Rohingyas dans des camps de réfugiés au Bangladesh
Fast 500'000 Rohingya leben derzeit unter prekären Bedingungen in Flüchtlingslagern in Bangladesch. Keystone/AP/Bernat Armangue

Angriffe muslimischer Rebellen, blutige Repression durch die Armee und die Flucht zehntausender Rohingya – die Empörung über die Friedensnobelpreis-Trägerin Aung San Suu Kyi wächst an. Der Verleger Matthias Huber, ein Kenner des Landes, nimmt die burmesische Regierungschefin in Schutz.

Jahrelange Repression

Die Rohingya gehören zu den am stärksten verfolgten Minderheiten weltweit. Die Muslime in dem mehrheitlich buddhistischen Myanmar sind seit Jahren Repressionen ausgesetzt. 

Der Konflikt war Ende August eskaliert, als Rohingya-Rebellen Soldaten und Polizisten angriffen und dutzende Sicherheitskräfte töteten. Das Militär reagierte mit brutaler Gegengewalt. Hunderte Menschen wurden umgebracht, ihre Häuser niedergebrannt.

Einen für Donnerstag geplanten Besuch von UNO-Vertretern in Rakhine sagte die myanmarische Regierung ab. Als Grund nannte sie schlechtes Wetter. Der Besuch sei nun auf den 2. Oktober verschoben, meldeten Staatsmedien am Freitag.

Der UNO lägen beängstigende Berichte über den Einsatz exzessiver Gewalt gegen Rohingya vor, sagte UNO-Generalsekretär António Guterres am Donnerstag, es gebe Berichte über den Einsatz von Landminen gegen Zivilisten sowie sexuelle Gewalt. 

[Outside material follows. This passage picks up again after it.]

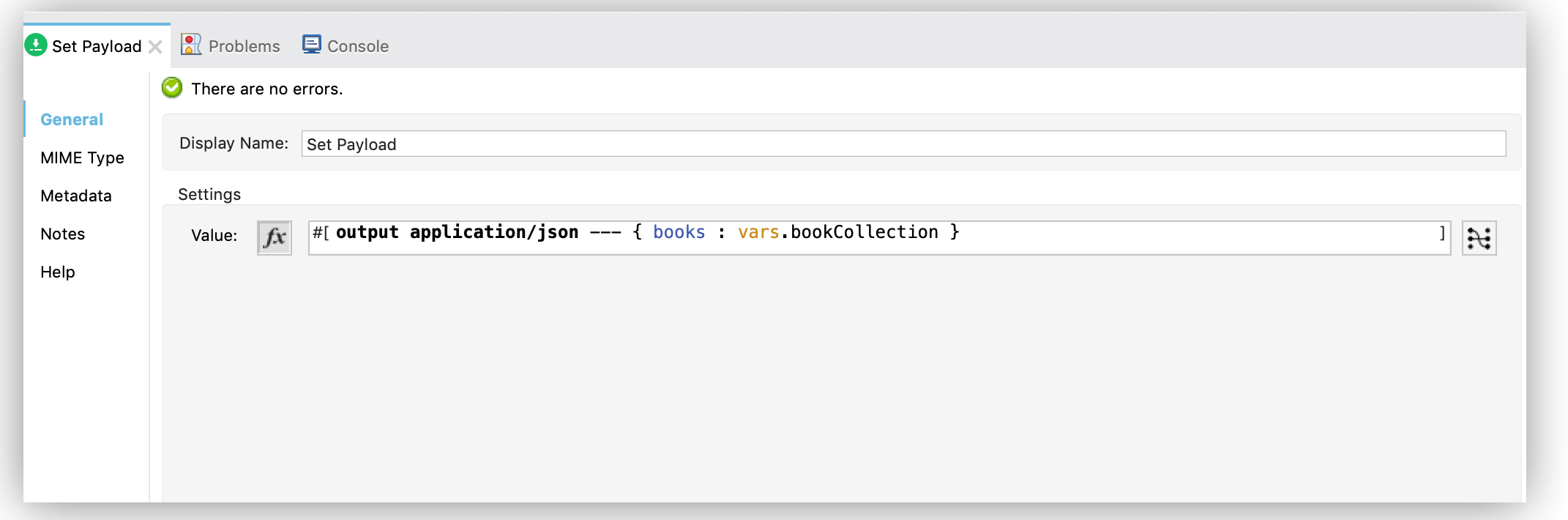The width and height of the screenshot is (1568, 520).
Task: Switch to the Problems tab label
Action: (x=244, y=46)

Die Armee müsse den Einsatz in Rakhine sofort einstellen und einen uneingeschränkten Zugang für humanitäre Hilfe zulassen. Den geflüchteten Rohingya müsse die sichere Rückkehr in ihre Heimat ermöglicht werden. «Die Situation hat sich hochgeschaukelt zu der sich am schnellsten ausweitenden Flüchtlingskrise der Welt, zu einem humanitären und menschenrechtlichen Albtraum», sagte Guterres.

Die UNO ist der Ansicht, dass die Übergriffe der burmesischen Armee und der buddhistischen Milizen gegen diese muslimische Minderheit ethnischen Säuberungen gleichkommen.

Matthias Huber, Mitglied des Vereins «Schweizer Freunde Suisse – Birmanie» und Verleger des Buchverlags Editions Olizane in Genf, bereist Burma seit 1979. Im Interview erklärt er seine persönliche Sicht auf die Krise.

Matthias Uber
Matthias Huber swissinfo.ch


swissinfo.ch: Was halten Sie von den Reaktionen der internationalen Gemeinschaft, von Nichtregierungs-Organisationen und eines Teils der Medien auf die Tragödie der Rohingya in Burma?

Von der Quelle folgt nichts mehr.